** Written task **
Convert the listing below into a JSON list of strings, one string per line, omitting blank lines, starting at the line that contains "Click the user avatar picture" and ending at the last line of the listing.

::: Available data

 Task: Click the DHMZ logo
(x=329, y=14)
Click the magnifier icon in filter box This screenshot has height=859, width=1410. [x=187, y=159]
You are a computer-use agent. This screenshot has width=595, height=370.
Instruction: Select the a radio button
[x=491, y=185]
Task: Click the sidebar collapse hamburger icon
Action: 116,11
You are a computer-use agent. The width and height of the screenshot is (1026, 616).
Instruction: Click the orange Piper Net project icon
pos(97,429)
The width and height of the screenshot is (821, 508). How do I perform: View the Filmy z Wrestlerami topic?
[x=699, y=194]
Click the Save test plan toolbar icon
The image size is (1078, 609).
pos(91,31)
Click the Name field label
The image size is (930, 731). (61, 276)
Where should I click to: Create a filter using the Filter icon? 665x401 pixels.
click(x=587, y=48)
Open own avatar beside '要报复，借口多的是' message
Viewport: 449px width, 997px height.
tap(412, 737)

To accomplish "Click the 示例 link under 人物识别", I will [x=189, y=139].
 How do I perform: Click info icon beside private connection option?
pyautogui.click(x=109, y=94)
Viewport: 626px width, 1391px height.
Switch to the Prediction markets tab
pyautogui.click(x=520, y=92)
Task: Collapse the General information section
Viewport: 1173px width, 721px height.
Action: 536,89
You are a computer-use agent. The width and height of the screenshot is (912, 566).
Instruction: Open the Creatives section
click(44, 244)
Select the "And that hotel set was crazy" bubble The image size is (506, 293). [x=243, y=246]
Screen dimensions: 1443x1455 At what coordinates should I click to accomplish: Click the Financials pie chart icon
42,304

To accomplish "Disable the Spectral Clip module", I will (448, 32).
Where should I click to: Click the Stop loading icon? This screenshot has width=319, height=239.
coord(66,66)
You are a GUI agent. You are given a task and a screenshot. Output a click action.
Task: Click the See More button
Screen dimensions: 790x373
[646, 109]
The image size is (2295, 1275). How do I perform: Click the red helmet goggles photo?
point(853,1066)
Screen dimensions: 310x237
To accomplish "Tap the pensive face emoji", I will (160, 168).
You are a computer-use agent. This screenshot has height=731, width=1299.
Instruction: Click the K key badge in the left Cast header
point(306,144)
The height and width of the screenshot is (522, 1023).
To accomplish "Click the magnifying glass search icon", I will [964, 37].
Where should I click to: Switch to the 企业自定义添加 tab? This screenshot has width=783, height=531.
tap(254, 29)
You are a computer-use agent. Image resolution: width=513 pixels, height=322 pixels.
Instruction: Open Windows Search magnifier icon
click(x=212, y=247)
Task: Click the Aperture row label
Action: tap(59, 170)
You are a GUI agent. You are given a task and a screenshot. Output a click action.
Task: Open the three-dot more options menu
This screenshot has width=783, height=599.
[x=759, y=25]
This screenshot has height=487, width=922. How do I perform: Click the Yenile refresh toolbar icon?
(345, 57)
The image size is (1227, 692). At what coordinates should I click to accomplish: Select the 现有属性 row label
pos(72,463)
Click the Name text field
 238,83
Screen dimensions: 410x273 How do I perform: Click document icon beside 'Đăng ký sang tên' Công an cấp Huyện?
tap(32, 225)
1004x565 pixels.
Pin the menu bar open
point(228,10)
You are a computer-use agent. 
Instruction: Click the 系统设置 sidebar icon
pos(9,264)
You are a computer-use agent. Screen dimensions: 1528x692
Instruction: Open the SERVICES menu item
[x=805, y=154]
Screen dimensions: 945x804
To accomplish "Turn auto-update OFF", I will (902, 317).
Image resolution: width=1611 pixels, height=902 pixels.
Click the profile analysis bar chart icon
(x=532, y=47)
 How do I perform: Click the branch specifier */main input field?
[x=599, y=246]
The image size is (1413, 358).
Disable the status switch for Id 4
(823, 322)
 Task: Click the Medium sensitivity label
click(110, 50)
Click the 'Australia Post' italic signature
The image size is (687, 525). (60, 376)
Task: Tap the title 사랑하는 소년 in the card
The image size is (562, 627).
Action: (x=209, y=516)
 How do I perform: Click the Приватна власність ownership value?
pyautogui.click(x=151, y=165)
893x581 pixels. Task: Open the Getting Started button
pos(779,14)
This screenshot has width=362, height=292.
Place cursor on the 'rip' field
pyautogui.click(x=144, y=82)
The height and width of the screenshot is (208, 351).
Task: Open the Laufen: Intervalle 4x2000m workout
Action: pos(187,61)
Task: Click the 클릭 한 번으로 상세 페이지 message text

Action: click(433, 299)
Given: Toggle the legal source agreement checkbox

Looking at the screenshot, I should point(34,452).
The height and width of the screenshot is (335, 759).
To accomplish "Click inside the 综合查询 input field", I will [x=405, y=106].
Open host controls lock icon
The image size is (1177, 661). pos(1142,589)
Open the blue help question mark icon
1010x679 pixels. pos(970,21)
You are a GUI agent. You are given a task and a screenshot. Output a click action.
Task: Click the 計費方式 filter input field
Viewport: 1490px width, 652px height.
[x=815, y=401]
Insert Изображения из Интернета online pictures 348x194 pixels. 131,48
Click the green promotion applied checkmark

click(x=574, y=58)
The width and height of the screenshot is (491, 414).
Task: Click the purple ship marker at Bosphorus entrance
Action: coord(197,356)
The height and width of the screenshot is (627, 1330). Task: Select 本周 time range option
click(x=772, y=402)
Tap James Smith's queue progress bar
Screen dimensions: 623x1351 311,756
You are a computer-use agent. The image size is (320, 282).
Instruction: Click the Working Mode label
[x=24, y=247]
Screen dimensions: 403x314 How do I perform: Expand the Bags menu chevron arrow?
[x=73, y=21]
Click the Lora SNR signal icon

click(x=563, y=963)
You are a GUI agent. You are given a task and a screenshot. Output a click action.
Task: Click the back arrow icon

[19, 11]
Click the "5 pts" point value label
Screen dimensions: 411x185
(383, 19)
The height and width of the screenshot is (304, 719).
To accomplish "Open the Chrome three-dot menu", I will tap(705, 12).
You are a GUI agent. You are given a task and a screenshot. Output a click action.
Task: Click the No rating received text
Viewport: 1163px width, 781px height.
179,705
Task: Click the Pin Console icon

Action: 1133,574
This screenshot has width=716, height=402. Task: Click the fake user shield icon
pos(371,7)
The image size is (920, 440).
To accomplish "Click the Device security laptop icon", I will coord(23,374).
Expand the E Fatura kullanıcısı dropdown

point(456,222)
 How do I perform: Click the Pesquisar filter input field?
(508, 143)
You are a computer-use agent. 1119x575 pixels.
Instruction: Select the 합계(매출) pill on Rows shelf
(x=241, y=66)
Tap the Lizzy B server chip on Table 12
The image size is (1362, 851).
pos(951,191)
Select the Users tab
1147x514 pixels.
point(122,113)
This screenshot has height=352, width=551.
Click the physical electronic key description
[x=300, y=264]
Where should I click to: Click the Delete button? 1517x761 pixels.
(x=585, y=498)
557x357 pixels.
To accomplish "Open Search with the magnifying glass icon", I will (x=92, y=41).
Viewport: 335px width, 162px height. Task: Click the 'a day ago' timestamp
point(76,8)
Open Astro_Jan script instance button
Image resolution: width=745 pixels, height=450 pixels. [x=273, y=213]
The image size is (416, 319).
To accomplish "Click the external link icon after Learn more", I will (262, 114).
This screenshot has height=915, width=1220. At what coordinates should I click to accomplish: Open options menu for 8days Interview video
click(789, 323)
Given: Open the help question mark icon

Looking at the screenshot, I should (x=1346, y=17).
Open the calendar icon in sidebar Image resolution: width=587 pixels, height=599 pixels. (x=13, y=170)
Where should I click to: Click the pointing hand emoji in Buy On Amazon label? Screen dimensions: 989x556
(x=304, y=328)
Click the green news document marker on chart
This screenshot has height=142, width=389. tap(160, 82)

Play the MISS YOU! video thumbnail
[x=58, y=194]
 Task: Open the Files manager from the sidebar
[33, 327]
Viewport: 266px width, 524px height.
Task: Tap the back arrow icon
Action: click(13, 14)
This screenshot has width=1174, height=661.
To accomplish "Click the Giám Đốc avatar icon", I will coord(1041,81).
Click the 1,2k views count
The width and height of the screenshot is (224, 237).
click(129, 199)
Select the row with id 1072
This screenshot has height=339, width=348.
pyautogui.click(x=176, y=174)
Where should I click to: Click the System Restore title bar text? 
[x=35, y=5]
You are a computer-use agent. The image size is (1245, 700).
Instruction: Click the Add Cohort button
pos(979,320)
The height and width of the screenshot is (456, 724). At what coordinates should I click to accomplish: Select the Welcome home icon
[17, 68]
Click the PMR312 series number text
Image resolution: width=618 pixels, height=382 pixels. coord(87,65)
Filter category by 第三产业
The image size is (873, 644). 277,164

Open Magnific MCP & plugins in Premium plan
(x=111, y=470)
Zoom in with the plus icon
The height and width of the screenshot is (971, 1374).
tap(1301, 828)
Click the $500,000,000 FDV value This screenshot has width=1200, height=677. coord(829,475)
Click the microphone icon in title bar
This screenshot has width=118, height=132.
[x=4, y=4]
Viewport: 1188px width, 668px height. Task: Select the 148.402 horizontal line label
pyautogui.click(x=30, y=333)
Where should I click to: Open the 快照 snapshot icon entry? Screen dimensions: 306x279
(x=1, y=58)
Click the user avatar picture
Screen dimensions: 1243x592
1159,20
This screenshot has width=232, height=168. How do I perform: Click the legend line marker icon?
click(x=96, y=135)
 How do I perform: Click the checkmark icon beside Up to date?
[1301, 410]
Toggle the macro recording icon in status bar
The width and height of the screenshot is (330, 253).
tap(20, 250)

::::::

** Task output **
[
  "Click the user avatar picture",
  "Screen dimensions: 1243x592",
  "1159,20",
  "This screenshot has width=232, height=168. How do I perform: Click the legend line marker icon?",
  "click(x=96, y=135)",
  " How do I perform: Click the checkmark icon beside Up to date?",
  "[1301, 410]",
  "Toggle the macro recording icon in status bar",
  "The width and height of the screenshot is (330, 253).",
  "tap(20, 250)"
]